Hi all i have a 2005 Swift Sundance 590RL 
do anybody now wich driveaway awining is the best for my motorhome??


----------



## Tezza (May 1, 2005)

Hi

We had an Ace Napoli 2007 (same layout as the RL) and currently have an 09 Sundance Rl. We use the Navigator Xl, there is a tunel section that attaches to the van, this can be held in place via the windout awning or straps that go over the van roof and are pegged down on the drivers side, the door still rubs a bit but not a lot,
There are only 4 fibre glass poles so it is light and easy to errect for two people, plenty big enough for table and chairs etc, but you need to start at the van and work away from it.We like to leave the rear van seats made up as a bed and live in the awning if we are away long enough.
It comes in it's own bag and weighs about 20KG. I bought mine online from fishbrain as it came with 6 storm straps that are not always free with the awning.
Shop around though to get the best price.



Tezza


----------



## Tezmcd (Aug 3, 2009)

We have a drive away awning with a similar type MH

I can say that it adds much needed extra space - and i think I could drive away from it - but I would not like to drive back to it too often!

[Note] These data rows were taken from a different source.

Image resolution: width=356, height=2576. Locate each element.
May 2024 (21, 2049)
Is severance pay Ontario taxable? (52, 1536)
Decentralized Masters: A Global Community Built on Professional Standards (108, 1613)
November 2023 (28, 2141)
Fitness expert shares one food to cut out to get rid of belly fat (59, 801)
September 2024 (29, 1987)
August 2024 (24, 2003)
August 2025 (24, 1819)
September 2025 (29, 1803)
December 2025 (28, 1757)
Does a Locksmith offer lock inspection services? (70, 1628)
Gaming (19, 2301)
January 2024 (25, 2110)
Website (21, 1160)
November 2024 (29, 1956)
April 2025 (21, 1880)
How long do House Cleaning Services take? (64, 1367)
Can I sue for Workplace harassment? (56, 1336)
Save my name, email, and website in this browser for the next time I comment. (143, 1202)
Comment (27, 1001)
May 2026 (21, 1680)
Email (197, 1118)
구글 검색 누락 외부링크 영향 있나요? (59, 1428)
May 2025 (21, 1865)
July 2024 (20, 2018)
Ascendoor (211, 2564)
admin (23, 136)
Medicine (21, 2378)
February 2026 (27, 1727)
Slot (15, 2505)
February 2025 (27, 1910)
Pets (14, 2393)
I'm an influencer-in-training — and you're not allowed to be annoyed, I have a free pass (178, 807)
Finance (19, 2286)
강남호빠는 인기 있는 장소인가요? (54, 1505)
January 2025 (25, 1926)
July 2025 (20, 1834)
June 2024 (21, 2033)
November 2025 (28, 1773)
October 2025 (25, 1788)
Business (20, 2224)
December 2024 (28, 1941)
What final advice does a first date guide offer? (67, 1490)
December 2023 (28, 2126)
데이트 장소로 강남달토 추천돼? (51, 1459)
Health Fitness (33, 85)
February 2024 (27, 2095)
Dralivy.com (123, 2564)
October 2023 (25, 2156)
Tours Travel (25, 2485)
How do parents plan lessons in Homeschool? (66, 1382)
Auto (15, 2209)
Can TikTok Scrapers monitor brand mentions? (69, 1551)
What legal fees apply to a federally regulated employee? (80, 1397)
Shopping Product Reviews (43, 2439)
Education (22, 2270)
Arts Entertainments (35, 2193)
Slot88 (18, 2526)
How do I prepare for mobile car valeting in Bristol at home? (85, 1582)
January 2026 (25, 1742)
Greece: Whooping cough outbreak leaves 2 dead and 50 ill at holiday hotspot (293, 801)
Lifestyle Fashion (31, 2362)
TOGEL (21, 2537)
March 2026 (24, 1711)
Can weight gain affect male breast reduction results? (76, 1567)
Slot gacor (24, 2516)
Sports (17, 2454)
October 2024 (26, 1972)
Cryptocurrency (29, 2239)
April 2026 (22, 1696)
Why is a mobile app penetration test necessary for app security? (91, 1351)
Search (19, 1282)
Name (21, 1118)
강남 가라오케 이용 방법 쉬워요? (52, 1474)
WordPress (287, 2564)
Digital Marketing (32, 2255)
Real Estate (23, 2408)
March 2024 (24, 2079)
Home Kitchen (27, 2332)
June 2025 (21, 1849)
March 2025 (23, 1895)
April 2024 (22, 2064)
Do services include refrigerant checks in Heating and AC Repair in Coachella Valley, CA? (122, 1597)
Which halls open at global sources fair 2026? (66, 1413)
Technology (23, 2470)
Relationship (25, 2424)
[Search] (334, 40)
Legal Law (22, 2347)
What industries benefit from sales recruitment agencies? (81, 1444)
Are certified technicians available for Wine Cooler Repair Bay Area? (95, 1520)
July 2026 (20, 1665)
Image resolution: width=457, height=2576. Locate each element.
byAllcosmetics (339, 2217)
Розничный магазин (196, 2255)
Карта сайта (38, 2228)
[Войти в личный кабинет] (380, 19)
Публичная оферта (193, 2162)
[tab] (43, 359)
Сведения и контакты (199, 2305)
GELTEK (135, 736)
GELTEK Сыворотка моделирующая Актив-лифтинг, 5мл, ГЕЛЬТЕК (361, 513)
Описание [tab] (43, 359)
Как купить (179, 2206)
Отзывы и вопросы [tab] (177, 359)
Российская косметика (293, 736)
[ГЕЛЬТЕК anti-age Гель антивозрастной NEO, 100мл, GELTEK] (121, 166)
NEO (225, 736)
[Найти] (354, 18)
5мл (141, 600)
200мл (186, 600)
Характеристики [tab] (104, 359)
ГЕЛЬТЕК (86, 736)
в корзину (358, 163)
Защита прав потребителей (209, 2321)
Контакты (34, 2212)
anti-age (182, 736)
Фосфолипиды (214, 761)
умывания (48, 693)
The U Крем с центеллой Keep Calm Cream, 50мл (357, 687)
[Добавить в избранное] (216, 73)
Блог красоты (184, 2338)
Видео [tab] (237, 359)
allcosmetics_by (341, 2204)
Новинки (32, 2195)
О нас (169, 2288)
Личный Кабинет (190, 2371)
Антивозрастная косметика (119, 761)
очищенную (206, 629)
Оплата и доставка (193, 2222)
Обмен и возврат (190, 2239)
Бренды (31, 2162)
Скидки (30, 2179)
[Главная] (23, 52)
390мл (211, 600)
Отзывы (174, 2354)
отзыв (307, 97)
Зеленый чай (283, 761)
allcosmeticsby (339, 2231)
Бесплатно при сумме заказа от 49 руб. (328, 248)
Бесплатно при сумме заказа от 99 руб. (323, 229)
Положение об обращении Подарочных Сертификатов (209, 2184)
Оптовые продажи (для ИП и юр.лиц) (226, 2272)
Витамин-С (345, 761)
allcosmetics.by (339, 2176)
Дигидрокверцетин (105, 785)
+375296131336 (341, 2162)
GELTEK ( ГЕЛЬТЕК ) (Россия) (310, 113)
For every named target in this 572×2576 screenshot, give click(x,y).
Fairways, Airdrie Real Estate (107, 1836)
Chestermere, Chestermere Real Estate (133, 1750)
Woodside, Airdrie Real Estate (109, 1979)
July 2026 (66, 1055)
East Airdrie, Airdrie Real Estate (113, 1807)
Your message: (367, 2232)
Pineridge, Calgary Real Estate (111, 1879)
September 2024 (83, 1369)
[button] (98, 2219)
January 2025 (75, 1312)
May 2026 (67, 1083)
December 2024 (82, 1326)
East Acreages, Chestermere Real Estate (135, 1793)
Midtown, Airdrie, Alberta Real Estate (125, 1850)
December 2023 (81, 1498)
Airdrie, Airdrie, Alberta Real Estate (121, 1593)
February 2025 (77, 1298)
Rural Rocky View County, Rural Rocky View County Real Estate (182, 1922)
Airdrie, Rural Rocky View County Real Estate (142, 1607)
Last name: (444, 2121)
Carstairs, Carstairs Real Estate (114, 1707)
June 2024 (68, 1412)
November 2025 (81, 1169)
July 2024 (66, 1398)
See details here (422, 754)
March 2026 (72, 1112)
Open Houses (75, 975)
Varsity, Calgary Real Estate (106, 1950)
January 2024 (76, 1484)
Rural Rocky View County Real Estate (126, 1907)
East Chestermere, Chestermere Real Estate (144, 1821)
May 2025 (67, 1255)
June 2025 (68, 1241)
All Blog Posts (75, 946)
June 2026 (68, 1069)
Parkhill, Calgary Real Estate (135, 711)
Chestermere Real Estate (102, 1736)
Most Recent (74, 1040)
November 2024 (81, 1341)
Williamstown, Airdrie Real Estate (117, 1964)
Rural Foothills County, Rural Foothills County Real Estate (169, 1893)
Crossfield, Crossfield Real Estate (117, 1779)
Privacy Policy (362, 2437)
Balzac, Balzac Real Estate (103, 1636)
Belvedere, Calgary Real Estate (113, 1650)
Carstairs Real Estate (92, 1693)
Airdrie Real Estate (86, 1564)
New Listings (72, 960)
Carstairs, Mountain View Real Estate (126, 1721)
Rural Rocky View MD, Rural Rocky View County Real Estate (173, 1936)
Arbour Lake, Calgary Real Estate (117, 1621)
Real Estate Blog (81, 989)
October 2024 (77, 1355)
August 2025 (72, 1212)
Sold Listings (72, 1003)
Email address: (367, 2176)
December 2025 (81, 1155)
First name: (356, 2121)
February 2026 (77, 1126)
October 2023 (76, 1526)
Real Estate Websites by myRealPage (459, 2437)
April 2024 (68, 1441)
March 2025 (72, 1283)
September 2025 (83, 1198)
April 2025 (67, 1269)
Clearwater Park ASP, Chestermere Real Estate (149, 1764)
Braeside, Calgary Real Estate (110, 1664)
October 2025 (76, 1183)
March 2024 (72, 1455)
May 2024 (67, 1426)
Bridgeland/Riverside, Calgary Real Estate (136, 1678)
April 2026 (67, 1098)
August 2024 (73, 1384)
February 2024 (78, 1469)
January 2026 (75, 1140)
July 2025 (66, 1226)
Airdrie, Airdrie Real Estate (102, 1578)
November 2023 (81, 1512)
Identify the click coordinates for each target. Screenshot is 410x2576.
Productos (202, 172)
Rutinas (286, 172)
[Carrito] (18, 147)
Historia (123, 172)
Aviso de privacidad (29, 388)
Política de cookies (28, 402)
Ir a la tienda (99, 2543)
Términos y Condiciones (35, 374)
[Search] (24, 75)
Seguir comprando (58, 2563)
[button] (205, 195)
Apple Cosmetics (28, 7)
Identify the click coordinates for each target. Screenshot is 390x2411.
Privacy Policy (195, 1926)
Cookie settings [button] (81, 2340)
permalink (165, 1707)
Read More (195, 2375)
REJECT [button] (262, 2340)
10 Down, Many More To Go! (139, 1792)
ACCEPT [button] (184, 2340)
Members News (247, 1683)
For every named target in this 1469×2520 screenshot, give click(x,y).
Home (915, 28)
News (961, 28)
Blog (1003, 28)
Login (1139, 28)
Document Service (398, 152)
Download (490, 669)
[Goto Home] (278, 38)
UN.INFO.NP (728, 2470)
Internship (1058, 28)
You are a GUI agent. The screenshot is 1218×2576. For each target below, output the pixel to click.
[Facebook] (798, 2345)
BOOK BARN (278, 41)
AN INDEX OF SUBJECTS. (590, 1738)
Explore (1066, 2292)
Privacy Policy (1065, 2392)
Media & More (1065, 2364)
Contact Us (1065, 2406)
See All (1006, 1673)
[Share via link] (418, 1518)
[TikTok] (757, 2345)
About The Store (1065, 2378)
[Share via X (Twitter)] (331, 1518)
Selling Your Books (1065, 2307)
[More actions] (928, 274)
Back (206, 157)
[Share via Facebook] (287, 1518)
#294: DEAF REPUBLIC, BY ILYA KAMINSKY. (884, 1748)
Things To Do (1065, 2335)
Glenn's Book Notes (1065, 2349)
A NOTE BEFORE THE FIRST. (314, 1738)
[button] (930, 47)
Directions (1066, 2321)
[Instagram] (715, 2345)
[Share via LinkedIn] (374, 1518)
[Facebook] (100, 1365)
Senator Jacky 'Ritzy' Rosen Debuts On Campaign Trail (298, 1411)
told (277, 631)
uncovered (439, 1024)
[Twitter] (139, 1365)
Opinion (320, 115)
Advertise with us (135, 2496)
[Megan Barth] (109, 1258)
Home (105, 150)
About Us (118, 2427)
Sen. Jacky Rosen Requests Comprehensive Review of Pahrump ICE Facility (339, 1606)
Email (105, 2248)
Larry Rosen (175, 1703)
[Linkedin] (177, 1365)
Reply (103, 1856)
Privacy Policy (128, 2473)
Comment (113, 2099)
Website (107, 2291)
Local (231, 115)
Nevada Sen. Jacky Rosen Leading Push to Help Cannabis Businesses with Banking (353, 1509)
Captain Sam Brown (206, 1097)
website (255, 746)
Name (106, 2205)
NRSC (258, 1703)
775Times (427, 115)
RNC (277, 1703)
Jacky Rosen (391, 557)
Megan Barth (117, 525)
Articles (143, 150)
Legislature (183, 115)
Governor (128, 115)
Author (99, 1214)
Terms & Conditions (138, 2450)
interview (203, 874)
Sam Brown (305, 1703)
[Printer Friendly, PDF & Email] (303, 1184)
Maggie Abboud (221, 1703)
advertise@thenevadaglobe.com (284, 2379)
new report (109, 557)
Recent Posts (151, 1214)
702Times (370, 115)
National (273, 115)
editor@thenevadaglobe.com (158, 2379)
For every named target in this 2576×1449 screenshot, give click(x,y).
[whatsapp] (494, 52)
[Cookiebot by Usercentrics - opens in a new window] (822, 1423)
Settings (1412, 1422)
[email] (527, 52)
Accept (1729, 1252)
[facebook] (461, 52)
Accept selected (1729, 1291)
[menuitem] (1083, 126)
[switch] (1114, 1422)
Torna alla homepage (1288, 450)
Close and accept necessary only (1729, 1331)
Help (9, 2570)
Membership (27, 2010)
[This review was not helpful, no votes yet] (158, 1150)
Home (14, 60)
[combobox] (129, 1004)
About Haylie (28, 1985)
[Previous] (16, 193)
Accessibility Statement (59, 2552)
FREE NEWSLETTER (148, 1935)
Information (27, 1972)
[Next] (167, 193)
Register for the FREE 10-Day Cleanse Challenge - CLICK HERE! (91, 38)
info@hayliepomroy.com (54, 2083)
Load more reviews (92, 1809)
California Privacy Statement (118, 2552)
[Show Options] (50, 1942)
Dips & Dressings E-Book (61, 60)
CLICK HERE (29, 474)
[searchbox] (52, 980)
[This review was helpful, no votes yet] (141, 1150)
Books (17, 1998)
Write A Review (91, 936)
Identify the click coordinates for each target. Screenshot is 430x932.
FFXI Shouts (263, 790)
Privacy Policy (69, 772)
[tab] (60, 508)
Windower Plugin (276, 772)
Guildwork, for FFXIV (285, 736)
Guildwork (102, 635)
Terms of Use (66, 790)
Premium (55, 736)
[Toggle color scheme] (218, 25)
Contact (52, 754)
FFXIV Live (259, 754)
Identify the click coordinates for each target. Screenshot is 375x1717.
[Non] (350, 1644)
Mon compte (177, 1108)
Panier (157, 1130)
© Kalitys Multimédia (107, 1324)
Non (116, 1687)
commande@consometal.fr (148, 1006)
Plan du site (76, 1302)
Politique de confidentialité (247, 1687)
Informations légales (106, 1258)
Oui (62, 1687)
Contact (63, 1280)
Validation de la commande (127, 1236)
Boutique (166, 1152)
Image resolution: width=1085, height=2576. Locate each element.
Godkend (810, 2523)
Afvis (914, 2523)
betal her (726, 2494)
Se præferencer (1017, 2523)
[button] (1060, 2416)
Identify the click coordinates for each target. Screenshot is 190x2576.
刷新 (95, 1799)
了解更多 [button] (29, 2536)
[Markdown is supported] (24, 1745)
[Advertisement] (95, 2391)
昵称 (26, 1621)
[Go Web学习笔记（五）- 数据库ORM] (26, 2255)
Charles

I'm seriously considering a small 10 ft square tent that I can pitch next to the MH as a better (and much cheaper) option


----------



## MikeCo (Jan 26, 2008)

You need to measure the height from your channel to the ground and then see which awning fits.
We have a Harrison drive away one but although we are going to Spain on the 31 Jan for 10 weeks e have decided not to take it with us. This is partly due to the space it takes up and also it's weight.
Although we are staying on one site for 6 weeks we would be unlikely to move the van anyway.
Instead we are taking the lighter porch style awning as it's much lighter and only takes 20 minutes to put up.
We will also use a small tent which will take the bikes and other bits.

Mike


----------



## 96706 (Nov 13, 2005)

Have you seen this one?

http://www.riverswayleisure.co.uk/acatalog/108395.html


----------



## nukeadmin (Oct 10, 2003)

what about these http://www.outdoorbits.com/drive-away-awnings-c-156_17_120.html


----------